LEADING QUESTIONS: Sales training guru takes own advice

Welcome to the latest installment of “Leading Questions: Wisdom from the Corner Office,” in which IBJ sits down with central Indiana’s top bosses to talk shop about the latest developments in their industries and the habits that lead to success.

Sales training guru Paul Lushin, 52, has long counseled business owners that there comes a time when executives can stand in the way of progress and need to let the next generation of leaders take a firm to the next level. Now he’s following his own advice, allowing employees of Lushin and Associates Inc. to take a greater role in generating business while he explores spending more of his time in community service.

“I think I’ve been socially lazy,” said Lushin, founder and president of the 14-year-old firm. “I think there is so much more that I can give to this community. I think there is board service that I could provide, to help different agencies. But I need to get more active and involved and not always be thinking about networking, or the next biggest deal.”

Lushin already has logged significant time in civil service. The Kokomo native was a police officer from 1981 to 1988, the final two years spent with the Indianapolis Police Department. In the video at top, Lushin explains how his career in law enforcement helped pave the way for his subsequent move into sales.

One of the lessons learned was humility. Lushin was fired from the force in 1988 (although it ultimately was noted in his official record as a resignation) after conspiring to file an accident report with false information, he said. A fellow police officer had accidently backed Lushin’s personal car into a building, and Lushin led another officer to report the damage as vandalism in order to avoid higher insurance premiums and protect his friend’s driving record.

“It was a good awakening,” he said. “I think it was best character-building experience that I had. It was one that really caused me to reflect, ‘What kind of man are you?’

“The humility of it all was very good for me. I had no income. I had three kids. We lived in a house that we were rehabbing downtown, and it had no heat, no running water.”

After about four months, Lushin landed a sales position as territory sales manager for Fortune 500 firm Ecolab, which provides cleaning, sanitizing, food safety and infection control products and services.

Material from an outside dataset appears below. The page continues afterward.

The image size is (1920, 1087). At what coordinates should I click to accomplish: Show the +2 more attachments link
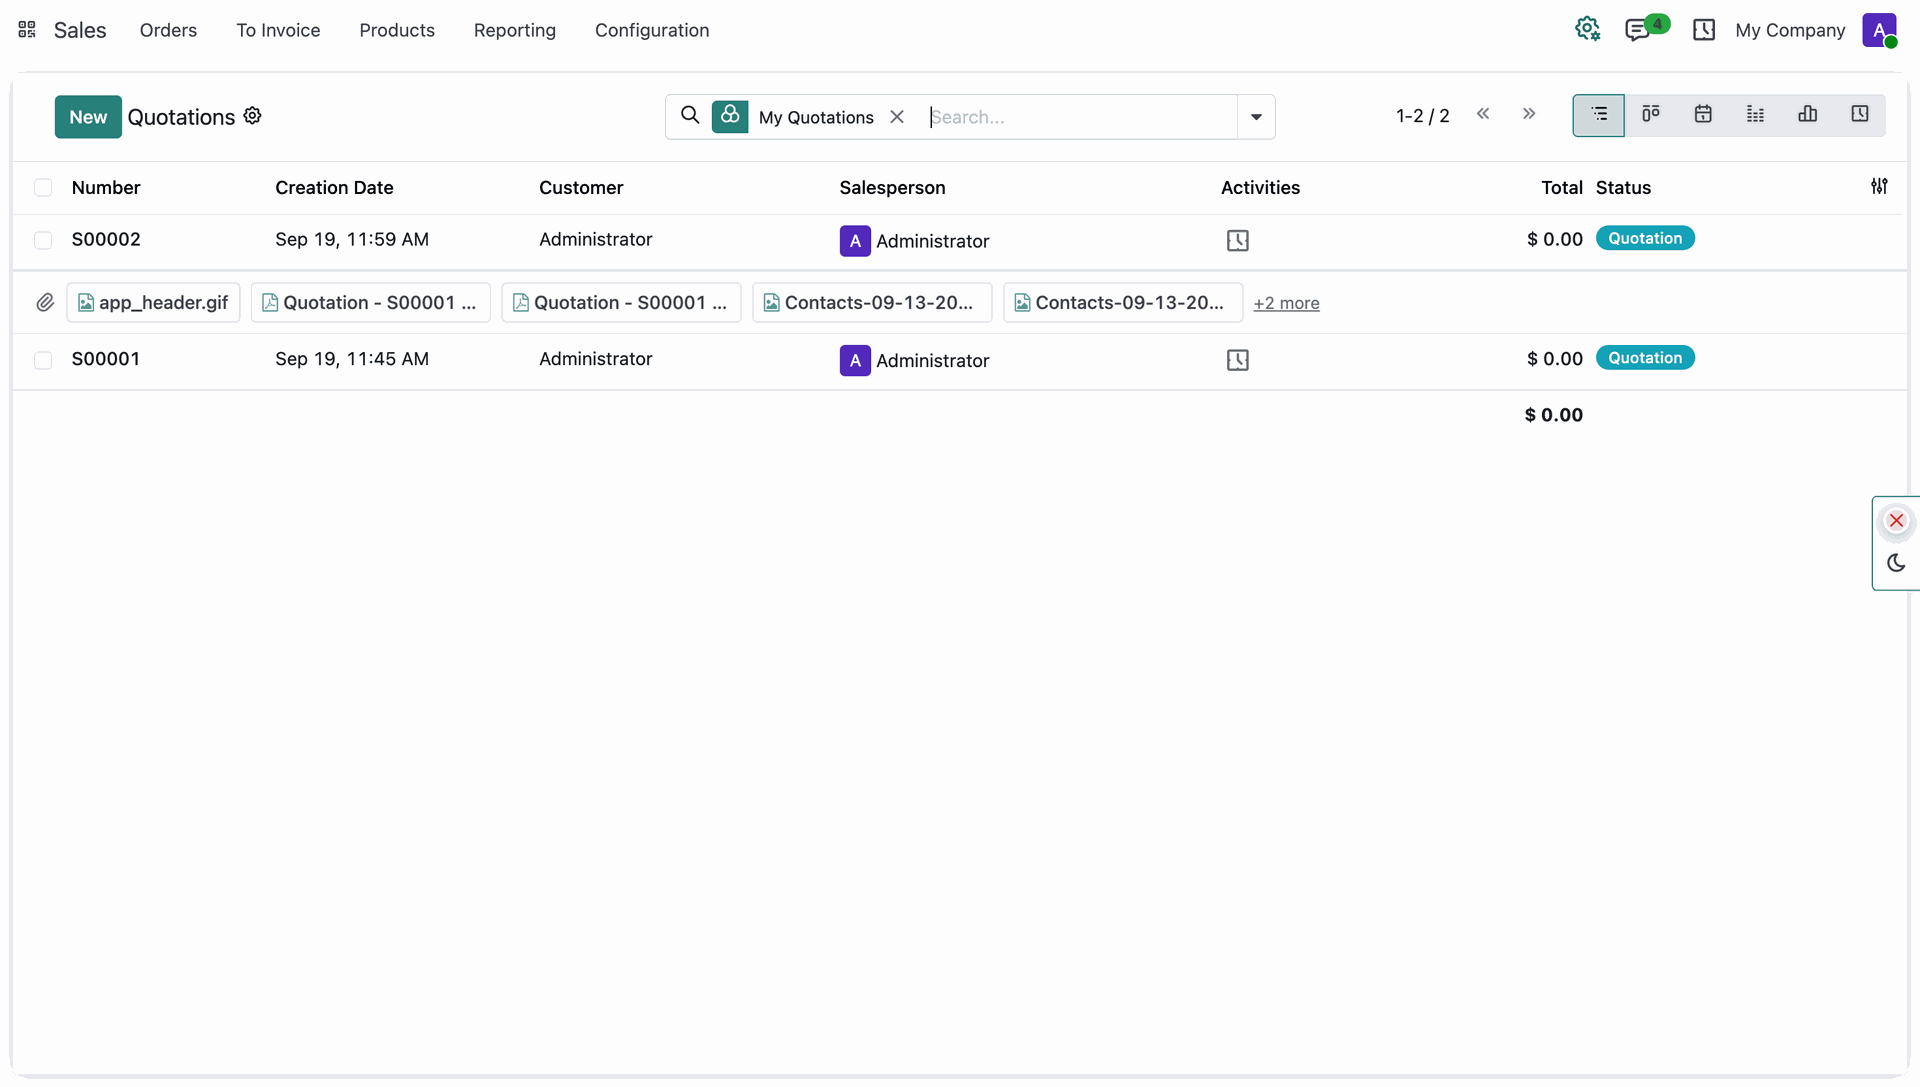[1286, 303]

Showing how police work had a strong sales component–for example, avoiding a potential altercation by convincing a suspect to accept handcuffs–helped convince Ecolab to give him a shot, he said.

He soon was promoted to district manager, overseeing 19 people. When another promotion required him to travel four or five days per week, thus limiting the amount of time he could spend with his family, he decided to strike out on his own.

Lushin founded Lushin & Associates in 1997. Over the course of several years, it evolved into its current identity as a firm that helps clients improve their top-line revenue through customer service, sales training, sales management training and executive coaching. The 10-employee company expects $2 million in revenue for 2011, Lushin said.

In the video below, Lushin reveals the kinds of common mistakes that even good managers make. Such flubs include failing to trust employees to take on more responsibility and succeed on their own.

“Products have a life cycle, and so do you as a manager,” he said. “Let new creative minds emerge and blossom. If you constantly suppress them, you’re suppressing your own future. You’re suppressing your own fortune.”